Exercise materials =

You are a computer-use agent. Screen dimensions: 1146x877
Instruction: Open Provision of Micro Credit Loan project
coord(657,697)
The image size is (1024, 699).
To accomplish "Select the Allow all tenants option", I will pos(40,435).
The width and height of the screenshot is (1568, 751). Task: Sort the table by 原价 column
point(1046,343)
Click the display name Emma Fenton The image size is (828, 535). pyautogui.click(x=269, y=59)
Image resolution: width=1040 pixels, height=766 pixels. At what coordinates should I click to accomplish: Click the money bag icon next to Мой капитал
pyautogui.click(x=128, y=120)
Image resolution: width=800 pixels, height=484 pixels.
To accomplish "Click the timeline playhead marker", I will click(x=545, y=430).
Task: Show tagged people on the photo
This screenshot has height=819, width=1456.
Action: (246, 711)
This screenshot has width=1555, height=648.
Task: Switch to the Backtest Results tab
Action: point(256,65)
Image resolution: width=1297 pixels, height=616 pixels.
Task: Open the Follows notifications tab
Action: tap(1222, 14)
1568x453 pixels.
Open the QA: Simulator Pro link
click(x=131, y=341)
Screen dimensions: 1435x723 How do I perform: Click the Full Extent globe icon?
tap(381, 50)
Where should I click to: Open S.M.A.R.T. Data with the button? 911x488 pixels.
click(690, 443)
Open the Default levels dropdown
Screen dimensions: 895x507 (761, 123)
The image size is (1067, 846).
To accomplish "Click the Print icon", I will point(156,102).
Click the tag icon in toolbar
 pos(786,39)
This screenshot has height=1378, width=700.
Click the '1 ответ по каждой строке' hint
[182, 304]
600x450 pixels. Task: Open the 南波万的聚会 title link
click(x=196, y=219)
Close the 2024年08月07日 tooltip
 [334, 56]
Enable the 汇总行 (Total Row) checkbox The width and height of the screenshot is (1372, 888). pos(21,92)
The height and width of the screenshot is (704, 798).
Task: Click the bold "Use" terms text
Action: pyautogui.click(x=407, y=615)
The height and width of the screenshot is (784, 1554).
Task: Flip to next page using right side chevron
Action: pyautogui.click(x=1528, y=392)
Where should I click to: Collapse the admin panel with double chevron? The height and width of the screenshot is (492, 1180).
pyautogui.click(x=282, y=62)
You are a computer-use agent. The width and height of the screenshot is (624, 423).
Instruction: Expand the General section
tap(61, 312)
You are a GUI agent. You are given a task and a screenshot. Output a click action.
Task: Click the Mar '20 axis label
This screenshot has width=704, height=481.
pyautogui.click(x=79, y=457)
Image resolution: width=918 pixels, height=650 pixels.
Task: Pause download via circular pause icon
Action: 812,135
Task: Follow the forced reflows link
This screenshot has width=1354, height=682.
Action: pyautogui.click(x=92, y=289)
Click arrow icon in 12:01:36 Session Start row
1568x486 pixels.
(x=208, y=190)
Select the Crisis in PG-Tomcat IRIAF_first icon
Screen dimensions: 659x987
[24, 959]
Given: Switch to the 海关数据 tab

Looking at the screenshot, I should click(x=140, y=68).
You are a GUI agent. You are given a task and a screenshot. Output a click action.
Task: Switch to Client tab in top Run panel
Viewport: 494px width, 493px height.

What to produce = The listing above must be transcribed exactly, line by line.

Answer space =
You are a computer-use agent. Screen dimensions: 1146x877
Instruction: Open Provision of Micro Credit Loan project
coord(657,697)
The image size is (1024, 699).
To accomplish "Select the Allow all tenants option", I will pos(40,435).
The width and height of the screenshot is (1568, 751). Task: Sort the table by 原价 column
point(1046,343)
Click the display name Emma Fenton The image size is (828, 535). pyautogui.click(x=269, y=59)
Image resolution: width=1040 pixels, height=766 pixels. At what coordinates should I click to accomplish: Click the money bag icon next to Мой капитал
pyautogui.click(x=128, y=120)
Image resolution: width=800 pixels, height=484 pixels.
To accomplish "Click the timeline playhead marker", I will click(x=545, y=430).
Task: Show tagged people on the photo
This screenshot has height=819, width=1456.
Action: (246, 711)
This screenshot has width=1555, height=648.
Task: Switch to the Backtest Results tab
Action: point(256,65)
Image resolution: width=1297 pixels, height=616 pixels.
Task: Open the Follows notifications tab
Action: tap(1222, 14)
1568x453 pixels.
Open the QA: Simulator Pro link
click(x=131, y=341)
Screen dimensions: 1435x723 How do I perform: Click the Full Extent globe icon?
tap(381, 50)
Where should I click to: Open S.M.A.R.T. Data with the button? 911x488 pixels.
click(690, 443)
Open the Default levels dropdown
Screen dimensions: 895x507 (761, 123)
The image size is (1067, 846).
To accomplish "Click the Print icon", I will point(156,102).
Click the tag icon in toolbar
 pos(786,39)
This screenshot has height=1378, width=700.
Click the '1 ответ по каждой строке' hint
[182, 304]
600x450 pixels. Task: Open the 南波万的聚会 title link
click(x=196, y=219)
Close the 2024年08月07日 tooltip
 [334, 56]
Enable the 汇总行 (Total Row) checkbox The width and height of the screenshot is (1372, 888). pos(21,92)
The height and width of the screenshot is (704, 798).
Task: Click the bold "Use" terms text
Action: pyautogui.click(x=407, y=615)
The height and width of the screenshot is (784, 1554).
Task: Flip to next page using right side chevron
Action: pyautogui.click(x=1528, y=392)
Where should I click to: Collapse the admin panel with double chevron? The height and width of the screenshot is (492, 1180).
pyautogui.click(x=282, y=62)
You are a computer-use agent. The width and height of the screenshot is (624, 423).
Instruction: Expand the General section
tap(61, 312)
You are a GUI agent. You are given a task and a screenshot. Output a click action.
Task: Click the Mar '20 axis label
This screenshot has width=704, height=481.
pyautogui.click(x=79, y=457)
Image resolution: width=918 pixels, height=650 pixels.
Task: Pause download via circular pause icon
Action: 812,135
Task: Follow the forced reflows link
This screenshot has width=1354, height=682.
Action: pyautogui.click(x=92, y=289)
Click arrow icon in 12:01:36 Session Start row
1568x486 pixels.
(x=208, y=190)
Select the Crisis in PG-Tomcat IRIAF_first icon
Screen dimensions: 659x987
[24, 959]
Given: Switch to the 海关数据 tab

Looking at the screenshot, I should click(x=140, y=68).
You are a GUI agent. You are given a task and a screenshot. Output a click action.
Task: Switch to Client tab in top Run panel
Viewport: 494px width, 493px height.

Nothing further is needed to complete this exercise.